Exactly as written, reproduce all of the entries.

*** Records for this exercise ***

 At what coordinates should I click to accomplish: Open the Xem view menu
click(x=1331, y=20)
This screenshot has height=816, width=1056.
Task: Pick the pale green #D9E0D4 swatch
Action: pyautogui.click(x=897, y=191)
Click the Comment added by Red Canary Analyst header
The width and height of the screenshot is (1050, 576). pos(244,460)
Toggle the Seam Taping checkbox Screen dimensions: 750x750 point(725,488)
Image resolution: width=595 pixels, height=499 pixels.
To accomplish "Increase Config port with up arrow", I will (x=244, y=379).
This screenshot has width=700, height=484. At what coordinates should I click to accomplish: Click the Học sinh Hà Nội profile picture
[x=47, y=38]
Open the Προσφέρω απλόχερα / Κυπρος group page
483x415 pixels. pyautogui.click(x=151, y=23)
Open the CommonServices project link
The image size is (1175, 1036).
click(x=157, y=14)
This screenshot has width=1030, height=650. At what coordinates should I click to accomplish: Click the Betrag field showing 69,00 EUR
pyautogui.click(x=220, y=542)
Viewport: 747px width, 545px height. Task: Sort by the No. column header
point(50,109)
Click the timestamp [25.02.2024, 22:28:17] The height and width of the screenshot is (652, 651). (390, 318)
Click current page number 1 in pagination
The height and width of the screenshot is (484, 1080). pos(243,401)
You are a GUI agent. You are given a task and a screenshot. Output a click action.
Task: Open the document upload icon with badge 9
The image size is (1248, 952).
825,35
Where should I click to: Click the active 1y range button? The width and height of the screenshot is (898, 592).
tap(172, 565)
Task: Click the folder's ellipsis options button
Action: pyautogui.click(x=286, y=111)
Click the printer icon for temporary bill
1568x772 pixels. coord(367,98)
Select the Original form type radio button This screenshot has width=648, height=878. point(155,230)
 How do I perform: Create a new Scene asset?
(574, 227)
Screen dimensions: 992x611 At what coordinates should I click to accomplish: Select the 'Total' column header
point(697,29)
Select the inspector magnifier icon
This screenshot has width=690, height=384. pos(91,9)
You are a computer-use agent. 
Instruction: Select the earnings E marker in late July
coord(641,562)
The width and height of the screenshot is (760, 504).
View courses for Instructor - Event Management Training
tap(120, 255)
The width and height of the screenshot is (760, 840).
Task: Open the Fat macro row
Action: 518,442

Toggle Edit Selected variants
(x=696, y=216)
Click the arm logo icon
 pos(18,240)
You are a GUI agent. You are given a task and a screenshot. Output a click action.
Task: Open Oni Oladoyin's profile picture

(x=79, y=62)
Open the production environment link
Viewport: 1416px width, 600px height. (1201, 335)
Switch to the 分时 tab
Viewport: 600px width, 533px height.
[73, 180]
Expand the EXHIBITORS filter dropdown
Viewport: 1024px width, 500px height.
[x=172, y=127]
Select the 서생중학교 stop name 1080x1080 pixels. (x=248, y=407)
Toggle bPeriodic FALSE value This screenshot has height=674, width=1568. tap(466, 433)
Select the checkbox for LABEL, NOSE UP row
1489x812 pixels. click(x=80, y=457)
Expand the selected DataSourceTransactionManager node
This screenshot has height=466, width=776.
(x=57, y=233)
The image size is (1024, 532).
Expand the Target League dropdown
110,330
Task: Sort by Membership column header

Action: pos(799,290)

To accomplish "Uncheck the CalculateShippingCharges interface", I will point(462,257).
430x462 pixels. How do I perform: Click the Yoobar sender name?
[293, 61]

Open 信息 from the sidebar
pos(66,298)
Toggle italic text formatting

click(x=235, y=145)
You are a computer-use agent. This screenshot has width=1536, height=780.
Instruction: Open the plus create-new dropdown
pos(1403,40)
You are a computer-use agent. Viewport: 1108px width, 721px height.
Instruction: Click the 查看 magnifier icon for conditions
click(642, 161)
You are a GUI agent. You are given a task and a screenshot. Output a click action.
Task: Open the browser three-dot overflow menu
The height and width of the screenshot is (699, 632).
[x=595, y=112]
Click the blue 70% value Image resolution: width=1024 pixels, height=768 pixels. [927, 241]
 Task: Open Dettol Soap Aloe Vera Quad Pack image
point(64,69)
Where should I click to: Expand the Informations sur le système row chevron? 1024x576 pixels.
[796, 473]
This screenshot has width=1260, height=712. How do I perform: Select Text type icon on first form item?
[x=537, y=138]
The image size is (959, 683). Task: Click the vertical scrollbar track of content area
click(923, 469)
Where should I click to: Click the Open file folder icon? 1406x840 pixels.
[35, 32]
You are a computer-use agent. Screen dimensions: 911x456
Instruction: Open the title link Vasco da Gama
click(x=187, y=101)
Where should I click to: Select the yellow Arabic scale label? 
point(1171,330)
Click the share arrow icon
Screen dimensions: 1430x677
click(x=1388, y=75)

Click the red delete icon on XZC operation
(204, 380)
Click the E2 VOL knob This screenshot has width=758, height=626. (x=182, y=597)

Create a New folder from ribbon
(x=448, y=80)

*** End of Records for this exercise ***

Result of this exercise
 At what coordinates should I click to accomplish: Open the Xem view menu
click(x=1331, y=20)
This screenshot has height=816, width=1056.
Task: Pick the pale green #D9E0D4 swatch
Action: pyautogui.click(x=897, y=191)
Click the Comment added by Red Canary Analyst header
The width and height of the screenshot is (1050, 576). pos(244,460)
Toggle the Seam Taping checkbox Screen dimensions: 750x750 point(725,488)
Image resolution: width=595 pixels, height=499 pixels.
To accomplish "Increase Config port with up arrow", I will (x=244, y=379).
This screenshot has width=700, height=484. At what coordinates should I click to accomplish: Click the Học sinh Hà Nội profile picture
[x=47, y=38]
Open the Προσφέρω απλόχερα / Κυπρος group page
483x415 pixels. pyautogui.click(x=151, y=23)
Open the CommonServices project link
The image size is (1175, 1036).
click(x=157, y=14)
This screenshot has width=1030, height=650. At what coordinates should I click to accomplish: Click the Betrag field showing 69,00 EUR
pyautogui.click(x=220, y=542)
Viewport: 747px width, 545px height. Task: Sort by the No. column header
point(50,109)
Click the timestamp [25.02.2024, 22:28:17] The height and width of the screenshot is (652, 651). (390, 318)
Click current page number 1 in pagination
The height and width of the screenshot is (484, 1080). pos(243,401)
You are a GUI agent. You are given a task and a screenshot. Output a click action.
Task: Open the document upload icon with badge 9
The image size is (1248, 952).
825,35
Where should I click to: Click the active 1y range button? The width and height of the screenshot is (898, 592).
tap(172, 565)
Task: Click the folder's ellipsis options button
Action: pyautogui.click(x=286, y=111)
Click the printer icon for temporary bill
1568x772 pixels. coord(367,98)
Select the Original form type radio button This screenshot has width=648, height=878. point(155,230)
 How do I perform: Create a new Scene asset?
(574, 227)
Screen dimensions: 992x611 At what coordinates should I click to accomplish: Select the 'Total' column header
point(697,29)
Select the inspector magnifier icon
This screenshot has width=690, height=384. pos(91,9)
You are a computer-use agent. 
Instruction: Select the earnings E marker in late July
coord(641,562)
The width and height of the screenshot is (760, 504).
View courses for Instructor - Event Management Training
tap(120, 255)
The width and height of the screenshot is (760, 840).
Task: Open the Fat macro row
Action: 518,442

Toggle Edit Selected variants
(x=696, y=216)
Click the arm logo icon
 pos(18,240)
You are a GUI agent. You are given a task and a screenshot. Output a click action.
Task: Open Oni Oladoyin's profile picture

(x=79, y=62)
Open the production environment link
Viewport: 1416px width, 600px height. (1201, 335)
Switch to the 分时 tab
Viewport: 600px width, 533px height.
[73, 180]
Expand the EXHIBITORS filter dropdown
Viewport: 1024px width, 500px height.
[x=172, y=127]
Select the 서생중학교 stop name 1080x1080 pixels. (x=248, y=407)
Toggle bPeriodic FALSE value This screenshot has height=674, width=1568. tap(466, 433)
Select the checkbox for LABEL, NOSE UP row
1489x812 pixels. click(x=80, y=457)
Expand the selected DataSourceTransactionManager node
This screenshot has height=466, width=776.
(x=57, y=233)
The image size is (1024, 532).
Expand the Target League dropdown
110,330
Task: Sort by Membership column header

Action: pos(799,290)

To accomplish "Uncheck the CalculateShippingCharges interface", I will point(462,257).
430x462 pixels. How do I perform: Click the Yoobar sender name?
[293, 61]

Open 信息 from the sidebar
pos(66,298)
Toggle italic text formatting

click(x=235, y=145)
You are a computer-use agent. This screenshot has width=1536, height=780.
Instruction: Open the plus create-new dropdown
pos(1403,40)
You are a computer-use agent. Viewport: 1108px width, 721px height.
Instruction: Click the 查看 magnifier icon for conditions
click(642, 161)
You are a GUI agent. You are given a task and a screenshot. Output a click action.
Task: Open the browser three-dot overflow menu
The height and width of the screenshot is (699, 632).
[x=595, y=112]
Click the blue 70% value Image resolution: width=1024 pixels, height=768 pixels. [927, 241]
 Task: Open Dettol Soap Aloe Vera Quad Pack image
point(64,69)
Where should I click to: Expand the Informations sur le système row chevron? 1024x576 pixels.
[796, 473]
This screenshot has width=1260, height=712. How do I perform: Select Text type icon on first form item?
[x=537, y=138]
The image size is (959, 683). Task: Click the vertical scrollbar track of content area
click(923, 469)
Where should I click to: Click the Open file folder icon? 1406x840 pixels.
[35, 32]
You are a computer-use agent. Screen dimensions: 911x456
Instruction: Open the title link Vasco da Gama
click(x=187, y=101)
Where should I click to: Select the yellow Arabic scale label? 
point(1171,330)
Click the share arrow icon
Screen dimensions: 1430x677
click(x=1388, y=75)

Click the red delete icon on XZC operation
(204, 380)
Click the E2 VOL knob This screenshot has width=758, height=626. (x=182, y=597)

Create a New folder from ribbon
(x=448, y=80)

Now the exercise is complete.